Data extracts

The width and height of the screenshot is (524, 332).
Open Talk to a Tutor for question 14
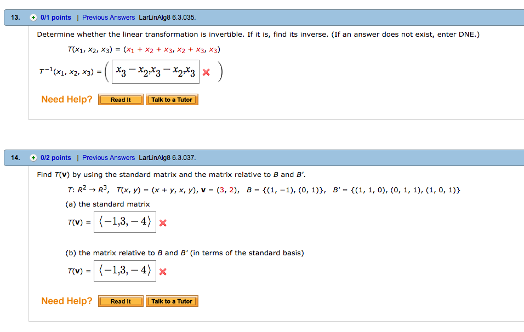tap(172, 301)
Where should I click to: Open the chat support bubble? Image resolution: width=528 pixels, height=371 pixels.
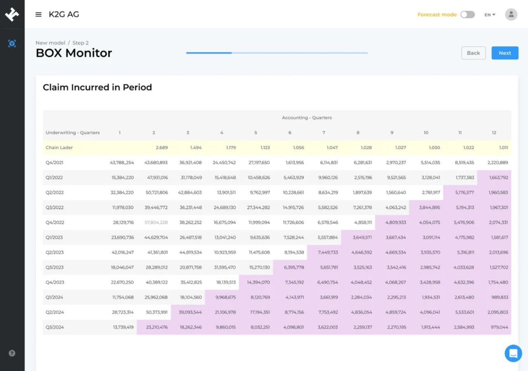click(513, 353)
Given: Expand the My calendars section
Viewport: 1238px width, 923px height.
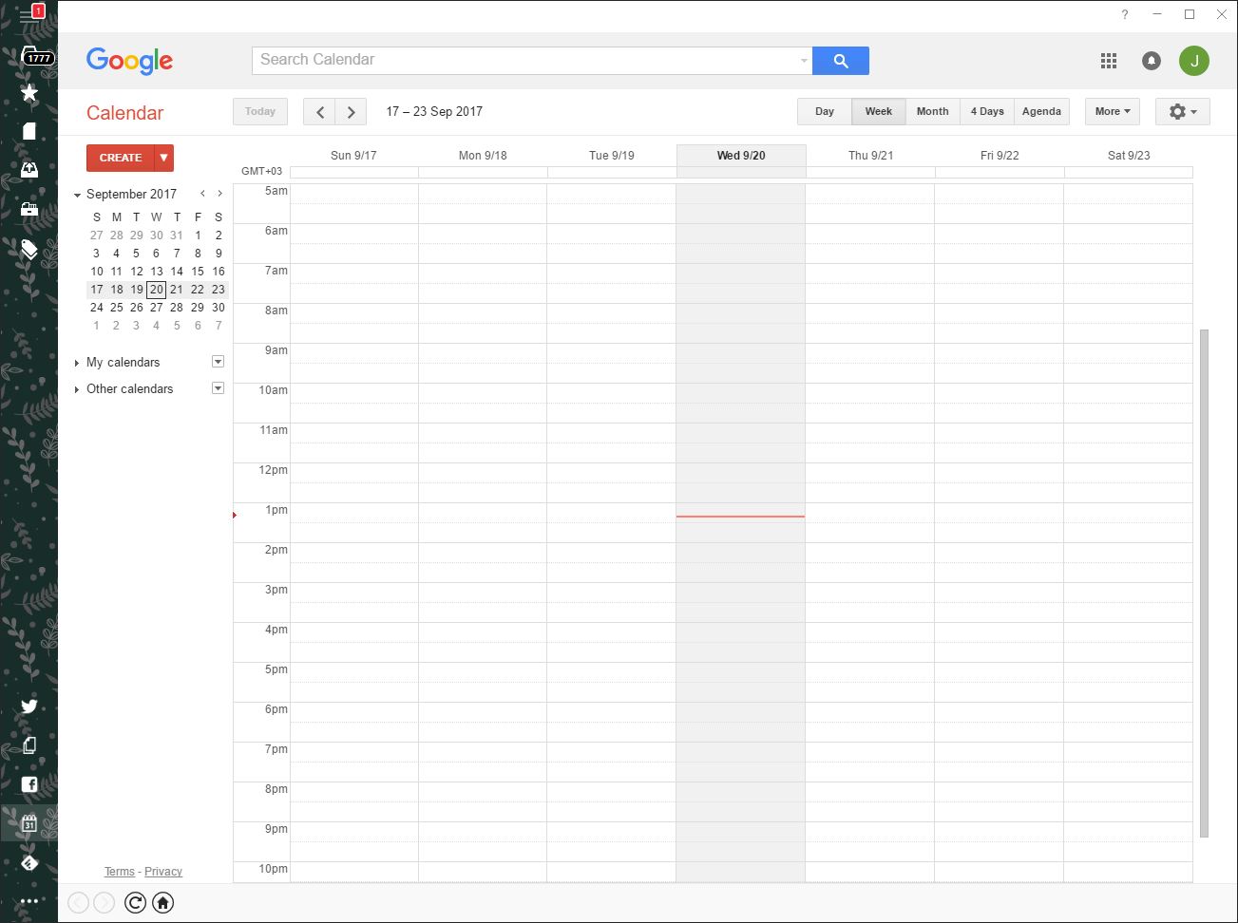Looking at the screenshot, I should 77,362.
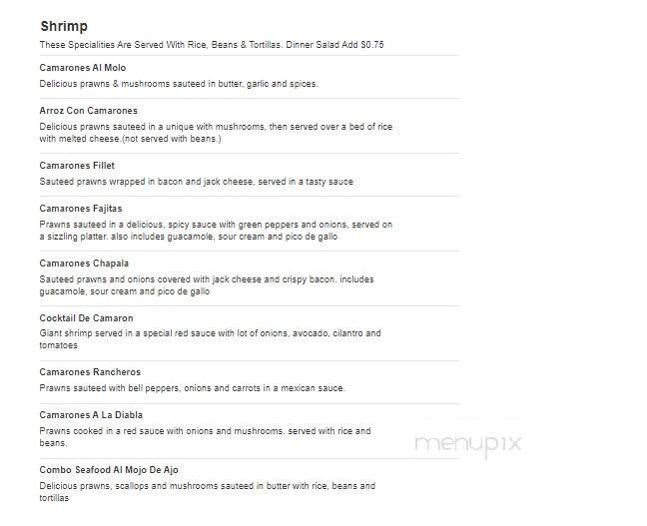Screen dimensions: 647x526
Task: Click the Rancheros mexican sauce description
Action: [193, 388]
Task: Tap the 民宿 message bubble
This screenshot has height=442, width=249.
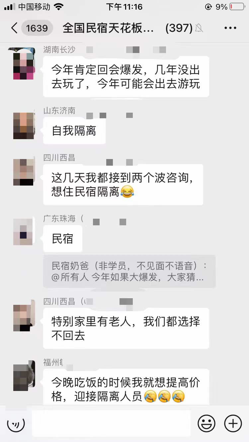Action: click(63, 239)
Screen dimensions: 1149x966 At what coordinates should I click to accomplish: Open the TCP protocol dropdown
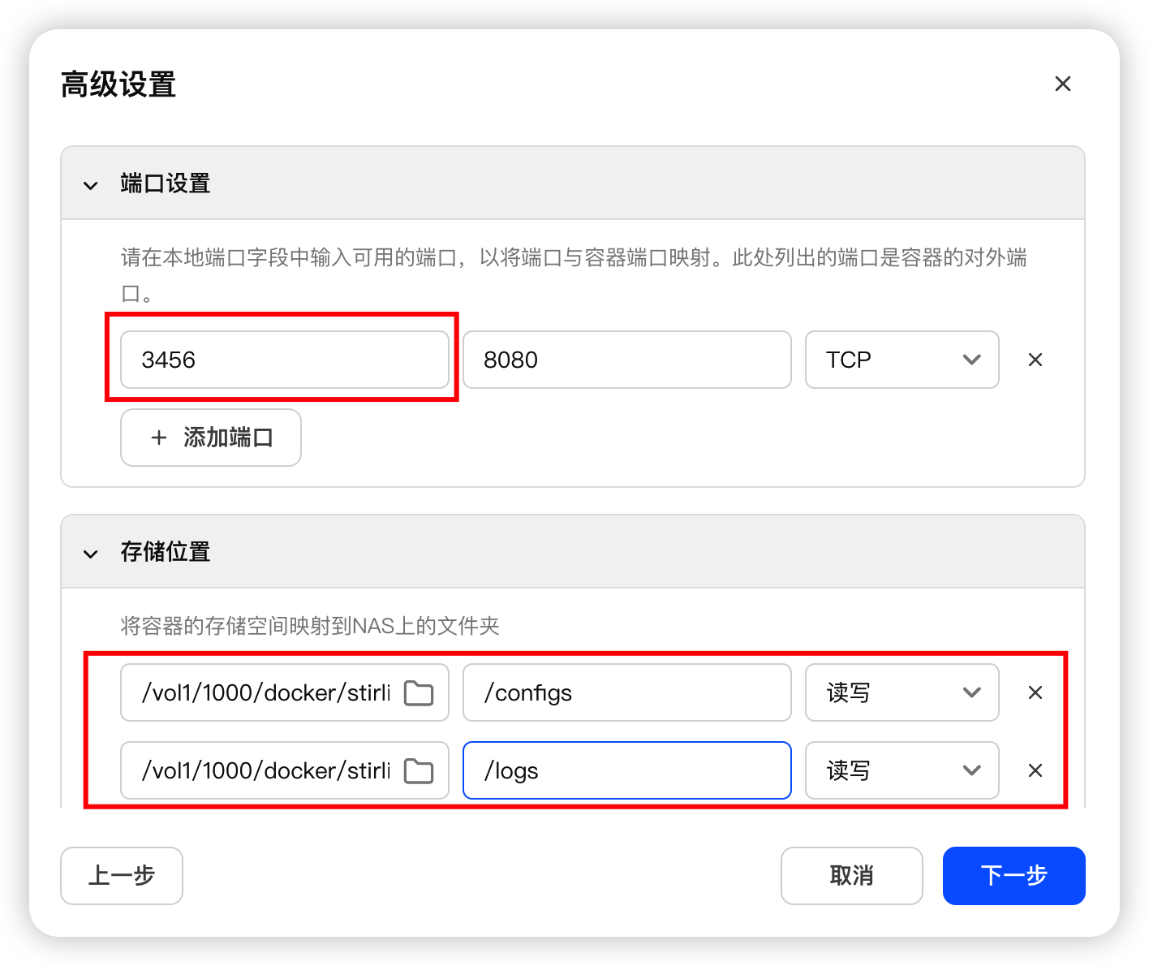click(902, 360)
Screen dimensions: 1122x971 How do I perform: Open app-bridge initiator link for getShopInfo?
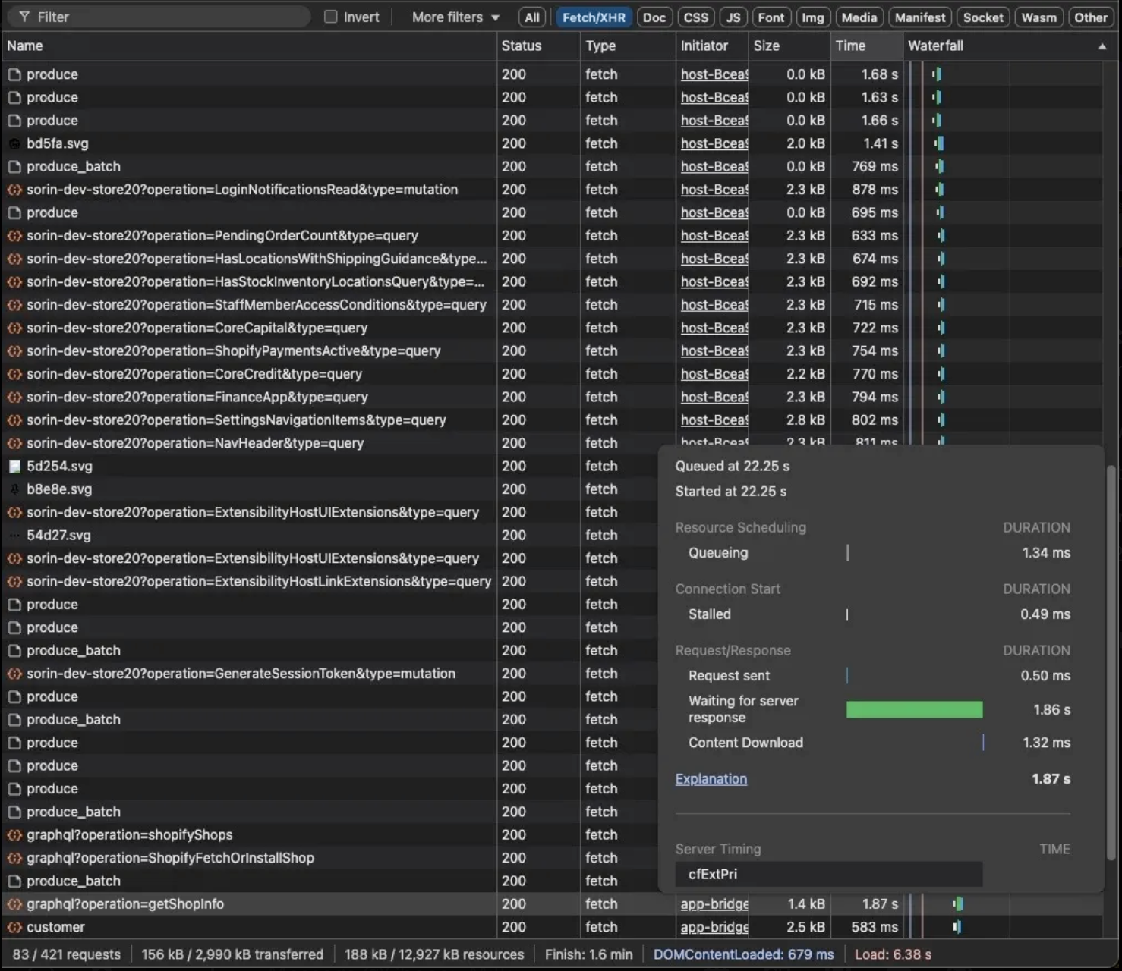(x=714, y=904)
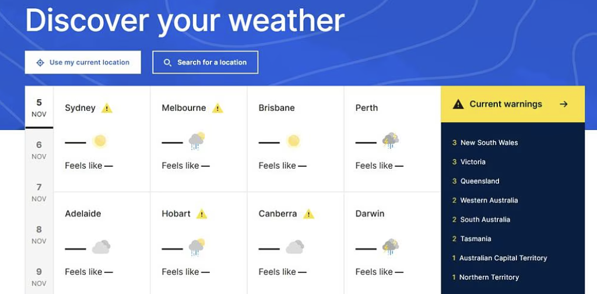Select the 6 NOV date tab
597x294 pixels.
coord(39,150)
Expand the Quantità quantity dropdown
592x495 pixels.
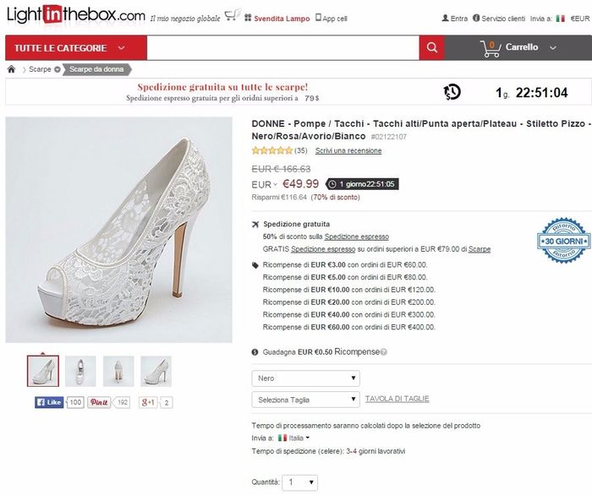pos(301,482)

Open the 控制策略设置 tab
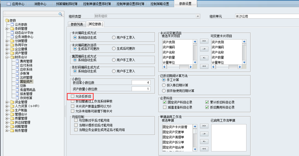[x=160, y=4]
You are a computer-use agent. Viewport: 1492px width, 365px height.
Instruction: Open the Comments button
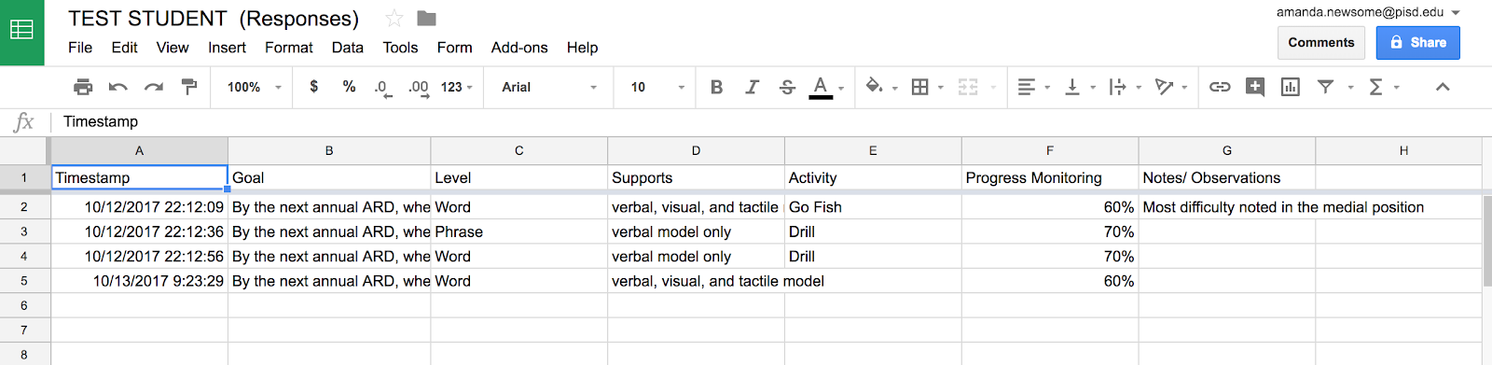pyautogui.click(x=1321, y=43)
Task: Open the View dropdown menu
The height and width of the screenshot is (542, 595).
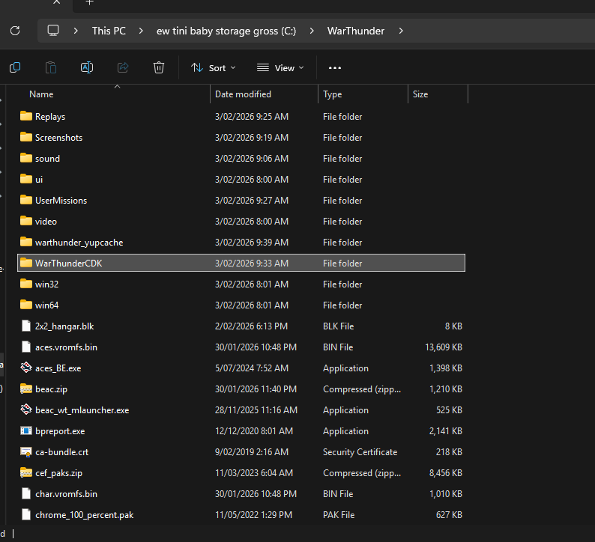Action: (x=280, y=67)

Task directions
From the listing, copy every line where the string "Expand" appears.

Response to the task
Given: Expand the My calendars section
Expand the Quantità quantity dropdown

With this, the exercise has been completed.